━━ Entries supplied ━━
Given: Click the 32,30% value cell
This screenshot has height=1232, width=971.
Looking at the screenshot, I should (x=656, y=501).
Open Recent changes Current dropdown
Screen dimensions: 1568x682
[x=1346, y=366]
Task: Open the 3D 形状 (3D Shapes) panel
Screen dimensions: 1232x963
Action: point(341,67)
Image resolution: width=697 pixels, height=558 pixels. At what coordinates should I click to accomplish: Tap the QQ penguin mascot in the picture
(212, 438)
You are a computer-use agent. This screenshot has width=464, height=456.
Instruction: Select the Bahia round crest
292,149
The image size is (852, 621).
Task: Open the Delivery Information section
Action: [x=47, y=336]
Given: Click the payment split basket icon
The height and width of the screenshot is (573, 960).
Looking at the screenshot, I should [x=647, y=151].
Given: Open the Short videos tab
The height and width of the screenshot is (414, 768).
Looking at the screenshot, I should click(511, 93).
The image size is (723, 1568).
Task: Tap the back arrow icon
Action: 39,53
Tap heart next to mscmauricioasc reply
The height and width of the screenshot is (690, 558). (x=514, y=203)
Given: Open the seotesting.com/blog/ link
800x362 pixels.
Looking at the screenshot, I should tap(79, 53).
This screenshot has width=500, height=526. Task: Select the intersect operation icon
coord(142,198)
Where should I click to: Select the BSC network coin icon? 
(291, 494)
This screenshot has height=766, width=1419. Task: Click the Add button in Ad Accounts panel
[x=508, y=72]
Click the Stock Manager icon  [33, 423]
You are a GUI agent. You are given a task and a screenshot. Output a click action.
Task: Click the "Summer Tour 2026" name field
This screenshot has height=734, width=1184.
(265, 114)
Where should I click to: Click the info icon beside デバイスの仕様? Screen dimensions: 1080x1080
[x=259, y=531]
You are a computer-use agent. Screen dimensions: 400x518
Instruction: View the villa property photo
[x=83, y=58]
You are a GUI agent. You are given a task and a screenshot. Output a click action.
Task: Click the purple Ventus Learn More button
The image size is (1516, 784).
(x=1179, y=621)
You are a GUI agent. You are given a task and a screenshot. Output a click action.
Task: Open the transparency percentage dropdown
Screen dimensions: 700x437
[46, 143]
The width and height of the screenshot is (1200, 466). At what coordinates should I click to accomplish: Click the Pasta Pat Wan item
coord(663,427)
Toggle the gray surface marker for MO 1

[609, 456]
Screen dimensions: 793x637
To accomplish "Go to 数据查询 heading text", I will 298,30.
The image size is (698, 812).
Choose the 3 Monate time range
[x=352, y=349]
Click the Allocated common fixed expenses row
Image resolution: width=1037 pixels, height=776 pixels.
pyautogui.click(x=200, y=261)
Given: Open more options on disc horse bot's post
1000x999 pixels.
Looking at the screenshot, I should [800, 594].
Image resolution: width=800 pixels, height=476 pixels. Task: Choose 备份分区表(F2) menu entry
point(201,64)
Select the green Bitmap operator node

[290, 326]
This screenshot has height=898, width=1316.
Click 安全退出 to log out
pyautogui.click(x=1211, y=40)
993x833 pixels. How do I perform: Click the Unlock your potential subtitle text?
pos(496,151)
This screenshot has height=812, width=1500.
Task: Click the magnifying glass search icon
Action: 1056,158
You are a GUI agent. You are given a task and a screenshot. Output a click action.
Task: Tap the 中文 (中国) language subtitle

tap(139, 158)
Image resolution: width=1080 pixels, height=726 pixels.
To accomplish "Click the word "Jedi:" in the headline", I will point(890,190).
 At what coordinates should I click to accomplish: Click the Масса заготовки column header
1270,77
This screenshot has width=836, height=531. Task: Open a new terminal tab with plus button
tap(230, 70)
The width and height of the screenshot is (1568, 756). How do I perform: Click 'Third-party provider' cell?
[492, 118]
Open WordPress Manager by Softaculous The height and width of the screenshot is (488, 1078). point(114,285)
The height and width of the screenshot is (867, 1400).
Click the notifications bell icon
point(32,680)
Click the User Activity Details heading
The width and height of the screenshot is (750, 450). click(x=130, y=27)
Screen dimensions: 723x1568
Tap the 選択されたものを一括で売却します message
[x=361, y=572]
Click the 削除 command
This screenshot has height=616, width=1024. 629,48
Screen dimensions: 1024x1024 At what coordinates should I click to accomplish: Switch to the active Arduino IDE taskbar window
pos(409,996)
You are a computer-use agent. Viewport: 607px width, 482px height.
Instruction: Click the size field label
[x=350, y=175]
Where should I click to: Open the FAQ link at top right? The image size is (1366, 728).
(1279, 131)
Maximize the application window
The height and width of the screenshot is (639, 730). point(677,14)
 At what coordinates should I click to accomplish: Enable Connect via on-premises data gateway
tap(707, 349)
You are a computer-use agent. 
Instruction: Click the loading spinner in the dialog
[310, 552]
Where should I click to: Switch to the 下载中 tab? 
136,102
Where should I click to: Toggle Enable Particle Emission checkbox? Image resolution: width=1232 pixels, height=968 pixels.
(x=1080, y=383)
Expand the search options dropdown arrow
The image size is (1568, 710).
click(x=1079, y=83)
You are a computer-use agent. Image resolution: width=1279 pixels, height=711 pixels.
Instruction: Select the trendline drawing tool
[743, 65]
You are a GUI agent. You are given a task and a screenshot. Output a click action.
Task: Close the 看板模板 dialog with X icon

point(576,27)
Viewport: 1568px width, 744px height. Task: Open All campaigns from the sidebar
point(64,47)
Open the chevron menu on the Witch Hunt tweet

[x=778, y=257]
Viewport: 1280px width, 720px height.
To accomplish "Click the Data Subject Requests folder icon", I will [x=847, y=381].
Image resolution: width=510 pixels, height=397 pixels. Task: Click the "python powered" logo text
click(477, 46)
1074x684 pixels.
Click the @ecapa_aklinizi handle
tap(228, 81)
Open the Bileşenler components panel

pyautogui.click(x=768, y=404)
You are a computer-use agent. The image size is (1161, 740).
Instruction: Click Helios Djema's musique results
━━━
## What to produce
A verbatim transcription is needed of the lines above, starting at the line with "You are a computer-use agent. Viewport: 607px" and ending at the line with "Viewport: 1280px width, 720px height.", both included, and of nothing else.

## Solution to this task
You are a computer-use agent. Viewport: 607px width, 482px height.
Instruction: Click the size field label
[x=350, y=175]
Where should I click to: Open the FAQ link at top right? The image size is (1366, 728).
(1279, 131)
Maximize the application window
The height and width of the screenshot is (639, 730). point(677,14)
 At what coordinates should I click to accomplish: Enable Connect via on-premises data gateway
tap(707, 349)
You are a computer-use agent. 
Instruction: Click the loading spinner in the dialog
[310, 552]
Where should I click to: Switch to the 下载中 tab? 
136,102
Where should I click to: Toggle Enable Particle Emission checkbox? Image resolution: width=1232 pixels, height=968 pixels.
(x=1080, y=383)
Expand the search options dropdown arrow
The image size is (1568, 710).
click(x=1079, y=83)
You are a computer-use agent. Image resolution: width=1279 pixels, height=711 pixels.
Instruction: Select the trendline drawing tool
[743, 65]
You are a GUI agent. You are given a task and a screenshot. Output a click action.
Task: Close the 看板模板 dialog with X icon

point(576,27)
Viewport: 1568px width, 744px height. Task: Open All campaigns from the sidebar
point(64,47)
Open the chevron menu on the Witch Hunt tweet

[x=778, y=257]
Viewport: 1280px width, 720px height.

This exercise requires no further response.